Nathan Brown Arizona Capitol Times//March 11, 2021//
Nathan Brown Arizona Capitol Times//March 11, 2021//
The House voted along party lines Thursday to defeat a Democratic attempt to expand KidsCare eligibility by amending a bill funding the Arizona Health Care Cost Containment System.
Rep. Kelli Butler, D-Scottsdale, proposed increasing the KidsCare eligibility threshold from 200% to 250% of the poverty level, raising it from under $53,000 to under $66,250 a year for a family of four. She said the expansion would cost the state $12.5 million a year and bring in $47 million in federal matching funds.
“We have an exciting opportunity today to help 30,000 Arizona children access quality health care that is affordable for their families,” Butler said.
Butler said Arizona has, or at least had before the Covid pandemic, the third-highest rate of uninsured children in the country. Butler has been pushing KidsCare expansion for several years but has been unable to get a committee hearing on a standalone bill; she tried to add the same amendment to the bill in committee earlier this year but it was rejected on a party-line vote.

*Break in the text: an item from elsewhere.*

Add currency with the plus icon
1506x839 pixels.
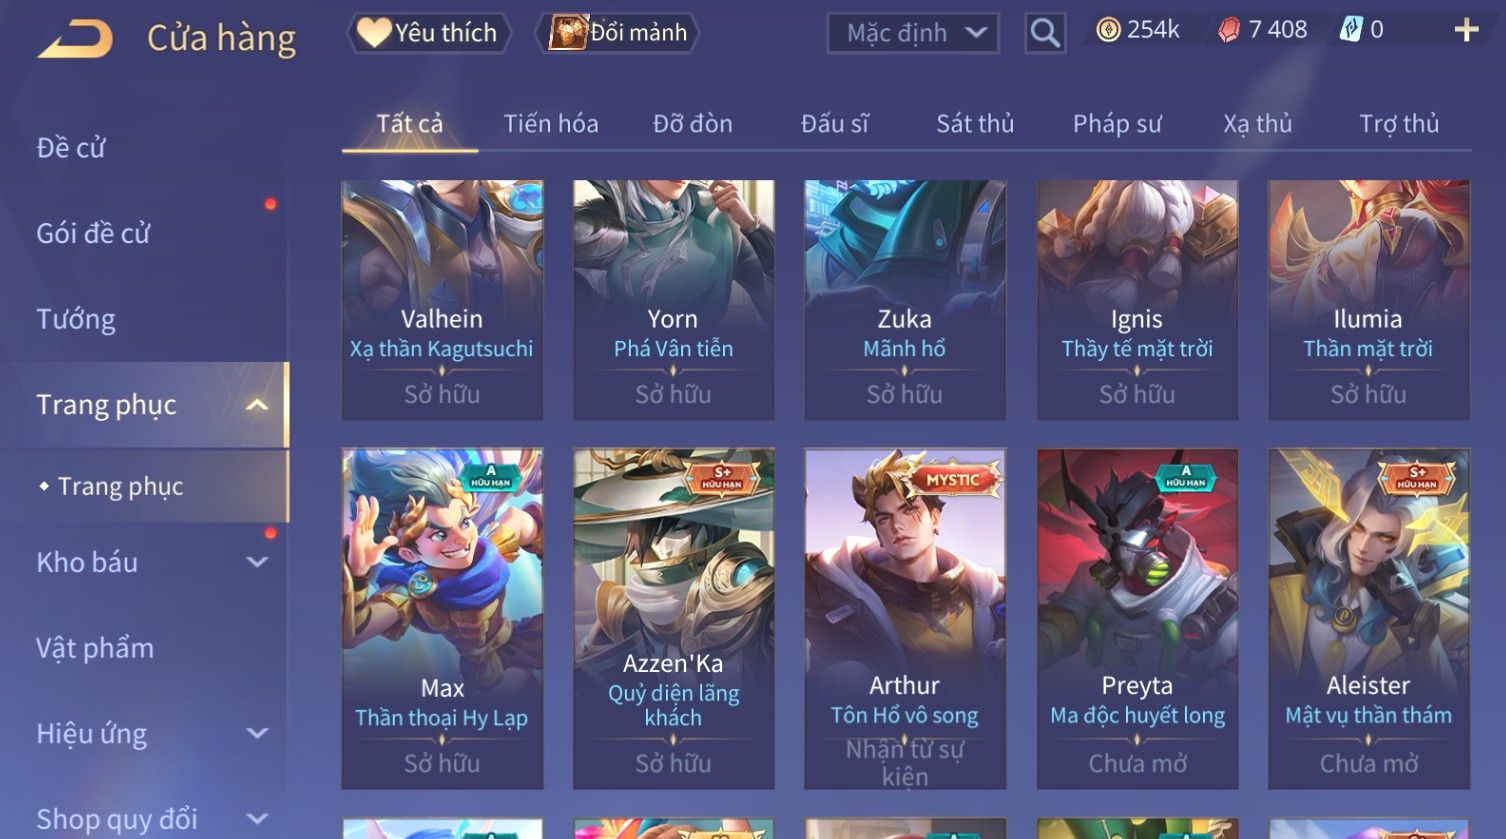point(1466,30)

SB1096 will provide a supplemental appropriation to the tune of $27 million in spending authority for KidsCare as well as authorizing the Arizona Health Care Cost Containment System to spend $3 billion for adjustments in funding formula requirements and implementation of 2020 legislation to collect an assessment on hospital revenues and increase Medicaid reimbursement payments.
Republicans said making changes to the bill could put its passage at risk, and that if it doesn’t pass, then the more than 2 million Arizonans who rely on the state health care program now, including the 50,000 insured under KidsCare now, could see their coverage put in jeopardy as of April 1.
“Unfortunately this is one of those situations where we have a budgetary issue that we are asking for expenditure authority for the $3 billion that will be going to AHCCCS and to our hospitals,” said Rep. Joanne Osborne, R-Goodyear. “This is not the time or place for policy changes with a budgetary situation.”
Rep. Randall Friese, D-Tucson, said that Butler’s amendment had an emergency clause and the House could suspend rules to get it on Ducey’s desk as quickly as possible.
“The sky is not falling,” he said.
After the Committee of the Whole rejected Butler’s amendment on a voice vote, she tried to amend the committee report to include the expansion, but the House voted 29-31 against this. The House then voted 34-26 later Thursday to pass the bill, with three Democrats joining the Republicans to advance it and the rest voting “No.”
Republicans said they found it “perplexing,” as Rep. John Kavanagh, R-Fountain Hills, put it, that the Democrats were voting against funding the existing health care program for children and the poor. Rep. Walt Blackman, R-Snowflake, told his colleagues that a “No” vote was the equivalent of voting against coverage for poor and minority children in his district and that they shouldn’t have the mentality that they will “take your marbles and go home” if a vote doesn’t go the way they want. The Democrats said they support the underlying program but were disappointed that the House was refusing to expand it.
“We had an opportunity to add to this bill, to improve this bill to provide health care for 30,000 Arizona children, and we failed to do that,” Butler said. “We failed to act in a pandemic when we had the financial ability to do so. We simply said no.”